For much of his early life, Ramsey was not completely honest about his date of birth. In his ghost-written autobiography, published in 1952, he stated baldly that he was born ‘in 1922’, without giving any details of the month or the day. Now the reason for this was not personal vanity but sporting professionalism. When Ramsey was trying to force his way into League football at the end of the Second World War, a difference of two years could make a big difference to the prospects of a young hopeful, since a club would be more likely to take on someone aged 23 than 25. In such a competitive world, Ramsey felt he had to use any ruse which might work to his advantage. His dishonesty was harmless, and it passed largely unnoticed until after he received his knighthood in 1967. Having been asked to check his entry for Debrett’s Peerage, Baronetage, Knightage and Companionage, Sir Alf decided not to mislead that most elevated of reference works. As Arthur Hopcraft put it in the Observer, ‘Alf Ramsey the dignified, the aspirer after presence, could not, I am convinced, give false information to the book of the Peerage.’ But by then the issue of his age had ceased to matter; in any case, because of the stiffness of his character, he had always seemed much older than his stated years.

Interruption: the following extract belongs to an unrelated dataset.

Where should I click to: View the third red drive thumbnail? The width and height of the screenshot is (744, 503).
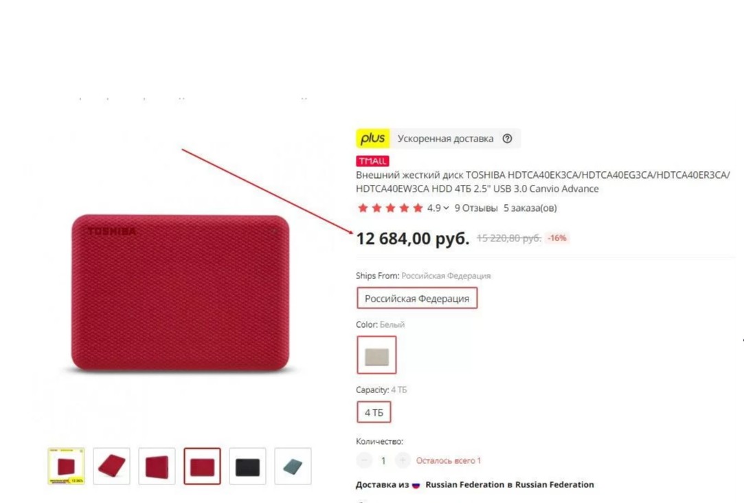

Parrish Cottages may have become outdated with the arrival of the Becontree Estate, but when Alf Ramsey was an infant they were typical of rural Dagenham, where farming was still the main source of subsistence. ‘Dagenham was like a little hamlet. It was much more countrified until they built the big estate. There was a helluva lot of open space here in the twenties,’ says one of Alf’s contemporaries Charles Emery. ‘Most people think of Dagenham as an industrial area. But until I was six there was nothing but little country lanes. I saw Dagenham grow and grow,’ Alf wrote in 1970. A reflection of that environment could be seen at the Robin Hood pub in the north-west of the borough, where customers drank by the light of paraffin or oil lamps, and the landlord had to double as a ploughman. As one account from 1920 ran: ‘A customer would enter the bar and finding it empty, would shout across the fields for the landlord. After a time he would arrive, and wiping his hands free from the soil, would draw a pint of beer, have a talk about the weather, and then depart again to the fields.’
A striking picture of life in Dagenham in the early twenties was left by Fred Tibble, who died in 2003 after serving as a borough councillor for 35 years. He grew up with Alf, often playing football and cricket with him, and remembered him as ‘a very quiet boy who really loved sport’. The late Councillor Tibble had other memories:
We were very much Essex, we were country people. Many people came to the village selling things. There was a muffin man, who would come to the area once a week, ringing a bell with a tray of muffins on his head. The voluntary fire brigade was based in Station Road in the early 1920s, and when the maroon sounded, men would have to leave their jobs and homes to man the appliances. It could be difficult in the daytime, as they would have to try to get the horse which was being used for the milk round. At the weekends and summer evenings, the police used a wheel-barrow to take drunks from the pub to the police station. The drunks would be strapped into the barrow. We always found that amusing. Sometimes we would climb up the slaughterhouse wall to take a look at cattle being pole-axed. We often hoped to get hold of a pig’s bladder, which we could stuff with paper and play football with.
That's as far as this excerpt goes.